On 31 December 2008 the New Mexico government signed a 20-year lease agreement with Virgin Galactic. The agreement enabled the final release of state funds for Spaceport America's construction, a project with an estimated cost of $225 million.

The lease ensures that Virgin Galactic's world headquarters will be in the southern US state and it is one of four spaceports the spaceline plans to use.

The New Mexico lease signing followed the awarding of the spaceport's launch licence by the US Federal Aviation Administration for vertical launches. But a separate licence is needed for ascents using a runway, which Virgin Galactic needs. In the nearer term, the space­port's ground-breaking ceremony is scheduled for June. A hangar and terminal building should be completed next year, but companies already operating at the site include Lockheed Martin and UP Aerospace.

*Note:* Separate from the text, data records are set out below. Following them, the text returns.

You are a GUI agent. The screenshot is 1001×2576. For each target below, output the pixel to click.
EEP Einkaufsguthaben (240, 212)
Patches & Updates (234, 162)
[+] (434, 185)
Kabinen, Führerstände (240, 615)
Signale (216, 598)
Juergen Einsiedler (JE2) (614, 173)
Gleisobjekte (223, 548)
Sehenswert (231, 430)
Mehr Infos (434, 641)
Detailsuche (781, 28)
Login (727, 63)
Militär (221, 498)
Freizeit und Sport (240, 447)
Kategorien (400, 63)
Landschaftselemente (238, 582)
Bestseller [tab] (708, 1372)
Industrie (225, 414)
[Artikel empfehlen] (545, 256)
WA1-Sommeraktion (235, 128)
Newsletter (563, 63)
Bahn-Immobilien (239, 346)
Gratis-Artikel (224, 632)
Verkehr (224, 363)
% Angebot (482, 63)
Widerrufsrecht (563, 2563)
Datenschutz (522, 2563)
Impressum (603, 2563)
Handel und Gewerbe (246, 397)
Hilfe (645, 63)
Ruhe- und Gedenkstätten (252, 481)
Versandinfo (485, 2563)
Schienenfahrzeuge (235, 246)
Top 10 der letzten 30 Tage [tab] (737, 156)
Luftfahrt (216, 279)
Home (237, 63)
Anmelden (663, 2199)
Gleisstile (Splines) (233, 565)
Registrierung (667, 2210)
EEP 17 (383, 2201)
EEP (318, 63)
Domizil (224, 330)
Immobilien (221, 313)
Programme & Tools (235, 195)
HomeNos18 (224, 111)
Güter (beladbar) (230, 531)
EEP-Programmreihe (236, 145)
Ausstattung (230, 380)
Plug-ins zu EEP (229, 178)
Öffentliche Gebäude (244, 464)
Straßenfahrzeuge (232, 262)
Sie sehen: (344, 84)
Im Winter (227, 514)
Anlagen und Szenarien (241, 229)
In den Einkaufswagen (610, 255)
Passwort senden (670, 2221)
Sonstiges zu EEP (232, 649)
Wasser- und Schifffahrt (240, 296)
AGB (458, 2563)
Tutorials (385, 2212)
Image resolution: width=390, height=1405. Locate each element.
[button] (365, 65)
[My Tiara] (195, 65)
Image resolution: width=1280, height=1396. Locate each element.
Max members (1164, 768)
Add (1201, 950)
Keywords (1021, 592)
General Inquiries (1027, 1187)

Virgin Galactic spaceport 
 © Virgin Galactic
New Mexico's $225 million Spaceport America is to break ground in June

The other two spaceports Virgin Galactic will use are California's Mojave air and spaceport, where Scaled Composites is developing the spaceline's two vehicles, SpaceShip Two and WhiteKnight Two, and Spaceport Sweden. Mojave is where SS2 will fly into space for its test campaign, but the spaceport's original 2004 five-year launch licence was for a limited number of launches to accommodate SpaceShipOne's X Prize campaign. Mojave submitted its application to renew that five-year licence on 13 March and is expecting it to be approved by 17 June, the date the original licence expires. The new licence application gave a specific number of SS2 test flights, but Mojave's operations manager, Bob Rice told Flight International: "I can not disclose the number."

Mojave and Spaceport America are members of the Personal Spaceflight Federation that is lobbying the US Congress for funding for the space transport infrastructure matching grants programme, created by Congress in the 1990s but never funded. The programme would provide infrastructure assistance that airports already get.

Aping New Mexico's national ambitions, Spaceport Sweden is based at Swedish Space's Esrange Space Centre near the country's northern most town of Kiruna.

A sounding rocket launch site, like New Mexico Kiruna is sparsely populated and local government sees space tourism as a new source of revenue. Last month a Spaceport Sweden official predicted Virgin Galactic flights from 2012. Virgin Galactic's other space­port hope is RAF Lossiemouth in Scotland. Whitehorn wants to operate from his native country: "You would see a really good Britain from there and see Norway."